Reading text:
What is your attitude toward work? Do you work in order to live, or do you live in order to work? How do you express yourself through your work? Do you feel that you accomplish something of value most days, or do you feel that your labor is meaningless toil that only achieves your minimal paycheck?

These questions reflect some of the many attitudes that people have toward work.

Catholic social teaching has much to say about the importance of work for the human person. While recognizing that people often perform jobs that may seem unimportant or even meaningless, the church’s teaching also notes that work helps to shape our character. Work also helps us to participate more actively in God’s creative activity.

The importance of work is found throughout the first social encyclical, “Rerum Novarum” (On Capital and Labor), published by Pope Leo XIII in 1891. The document was written when workers were moving from farming and crafting to being cogs on factory assembly lines.

Pope Leo identifies a series of rights that every worker is owed, including the right to a fair wage, reasonable work hours, decent working conditions and being able to form unions to negotiate for them with business owners.

According to the pope, these rights flow from the worker’s dignity: “Now, when man thus turns the activity of his mind and the strength of his body toward procuring the fruits of nature, by such act he makes his own that portion of nature’s field which he cultivates — that portion on which he leaves, as it were, the impress of his personality; and it cannot but be just that he should possess that portion as his very own, and have a right to hold it without any one being justified in violating that right.”

Dataset section:
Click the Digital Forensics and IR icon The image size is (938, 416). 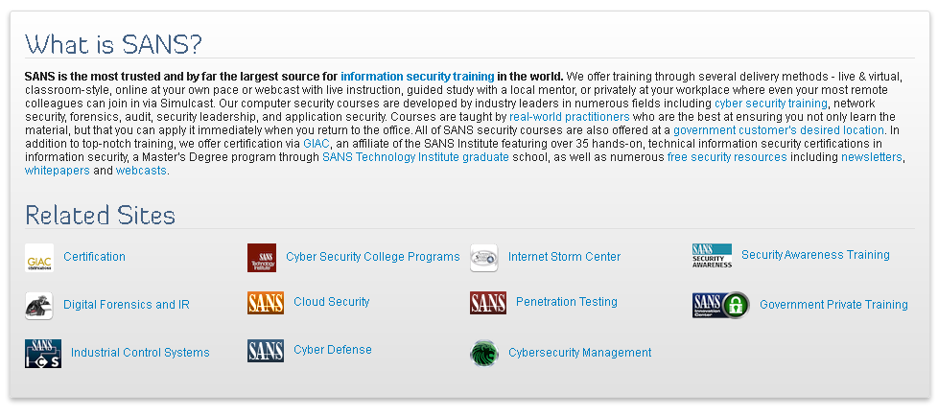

Task to complete:
In the passage on Catholic social teaching about work, reproduce verbatim the section that begins with the words "Catholic social teaching" and ends with "factory assembly lines.".

Task solution:
Catholic social teaching has much to say about the importance of work for the human person. While recognizing that people often perform jobs that may seem unimportant or even meaningless, the church’s teaching also notes that work helps to shape our character. Work also helps us to participate more actively in God’s creative activity.

The importance of work is found throughout the first social encyclical, “Rerum Novarum” (On Capital and Labor), published by Pope Leo XIII in 1891. The document was written when workers were moving from farming and crafting to being cogs on factory assembly lines.